Ratings for the first Sunday of the new National Football League season rebounded from last year's iffy deliveries, as three of the four TV windows put up bigger numbers than the analogous broadcasts in Week 1 of the 2017 campaign.
According to Nielsen live-plus-same-day data, both the early afternoon regional window and the "America's Game of the Week" showcase on Fox scared up higher ratings than did their year-ago counterparts, while CBS's 1 p.m. EDT regional slate earned bragging rights as Sunday's biggest gainer. Only NBC's "Sunday Night Football" debut failed to top its Sept. 10, 2017 deliveries, and even so the declines were not particularly overwhelming.
All told, the four windows averaged 18.8 million viewers and a 10.7 household rating, which marked a 4 percent improvement from last year's 18 million viewers and a 6 percent lift versus the earlier 10.1 rating.
This is welcome news for the roster of advertisers that have stood by the NFL despite two years of steady ratings declines and a seemingly unending cycle of on- and off-field controversies that are often exacerbated by President Trump.
As usual, Fox's nationally televised "America's Game of the Week" showdown drew Sunday's largest audience. Carolina's 16-8 victory over Dallas averaged 23.3 million viewers, up 2 percent compared to last year's similarly low-scoring Seattle-Green Bay game, while Fox's 13.1 household rating was up 3 percent versus the year-ago 12.7 rating. At present, Cam Newton and the Panthers' home-field win over the Cowboys now ranks as the 20th most-watched, highest-rated broadcast of 2018.
(As it happens, our Aug. 29 ratings forecast for Fox's Cowboys-Panthers game was off by a mere tenth of a point in total viewers and households. Behold.)

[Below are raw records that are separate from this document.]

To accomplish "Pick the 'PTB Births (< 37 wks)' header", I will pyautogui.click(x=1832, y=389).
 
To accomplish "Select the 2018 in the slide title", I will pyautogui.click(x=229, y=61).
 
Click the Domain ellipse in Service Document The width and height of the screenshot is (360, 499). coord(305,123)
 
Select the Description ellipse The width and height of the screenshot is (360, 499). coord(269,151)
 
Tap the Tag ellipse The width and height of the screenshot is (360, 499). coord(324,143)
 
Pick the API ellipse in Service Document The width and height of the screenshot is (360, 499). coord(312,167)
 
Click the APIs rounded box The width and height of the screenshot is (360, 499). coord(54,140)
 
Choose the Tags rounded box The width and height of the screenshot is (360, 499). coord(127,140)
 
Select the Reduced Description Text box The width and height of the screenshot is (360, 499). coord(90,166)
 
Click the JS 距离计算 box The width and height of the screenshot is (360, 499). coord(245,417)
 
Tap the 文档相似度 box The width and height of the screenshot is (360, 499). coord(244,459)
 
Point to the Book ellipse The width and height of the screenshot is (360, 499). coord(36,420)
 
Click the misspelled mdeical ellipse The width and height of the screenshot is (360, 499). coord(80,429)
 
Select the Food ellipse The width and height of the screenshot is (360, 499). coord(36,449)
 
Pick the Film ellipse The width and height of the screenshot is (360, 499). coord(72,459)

Runner-up NBC averaged 22.1 million viewers and a 12.5 household rating with its first "Sunday Night Football" broadcast (Chicago at Green Bay), which worked out to a decline of 9 percent and 7 percent, respectively, compared to last year's Giants-Cowboys blowout. Featuring the NFL's biggest TV draw in Dallas and the representatives of the nation's largest media market (New York), that NFC East grudge match averaged 24.4 million viewers and a 13.4 rating, which would prove to be a high-water mark for NBC's 2017 NFL season.
That the Bears-Packers' instant classic of a game didn't beat out last year's comparable broadcast likely had to do with the scenario fans were presented with during the second quarter, when Green Bay quarterback Aaron Rodgers went down with what appeared to be a destabilizing knee injury. At halftime, and with no indication that Rodgers would return from the locker room, the Packers were down 17-0. TV viewers, which at the time Rodgers went down numbered around 23.4 million strong, headed for the exits.
In what has already become the stuff of legend, Rodgers hobbled back onto the turf in the third quarter to lead the Packers to a miraculous 24-23 win. By the time he threw the game-winning touchdown pass to Randall Cobb with just two minutes and 13 seconds left on the clock, NBC's audience had jumped back up to 23.4 million viewers.
As NBC's Al Michaels exclaimed at the end of the game, nobody would've blamed you for bailing out on Sunday night's contest long before Rodgers pulled his Willis Reed act. "Look, if you went to bed at halftime, it's 17-nothing," Michaels said. "You're thinking Green Bay looks terrible, Chicago looks great. Rodgers is done for the night, maybe longer. Then you wake up in the morning and go, 'What the hell?'"
If NBC's primetime broadcast couldn't top its year-ago deliveries, the Sunday afternoon windows suggest that many football fans may have filled up on CBS and Fox's regional coverage. CBS put up its highest numbers for an opening single-header window in 20 years, averaging 17.1 million viewers and a 9.7 rating with its 1 p.m. slate. All told, CBS's five-game 1 p.m. EDT roster improved on its year-ago deliveries by 29 percent. Fox's regional window was up 12 percent year-over-year (12.5 million viewers, 7.4 household rating).
As much as Sunday's stronger ratings performance was a boon to NFL advertisers like Geico, Pizza Hut, Chevrolet, DirecTV, Buffalo Wild Wings and State Farm, it's worth noting that a single day of gains doesn't tell us much (if anything) about how the season as a whole will shake out. Nor do Sunday's numbers represent a return to the NFL's prelapsarian years, when the ratings were all but impervious to the forces that have made mincemeat of broadcast's entertainment programming.
For example, this year's deliveries were down 9 percent compared to the four-window average (20.6 million viewers/11.8 rating) for Week 1 of the 2016 season, and were off another 13 percent versus the analogous 2015 numbers (21.3 million/12.5). But after a week that saw the president reenergize his longstanding feud with the NFL because Nike featured a former player—and active political lightning rod—in its new advertising campaign, any return to normalcy for TV's last great source of GRPs is a welcome development.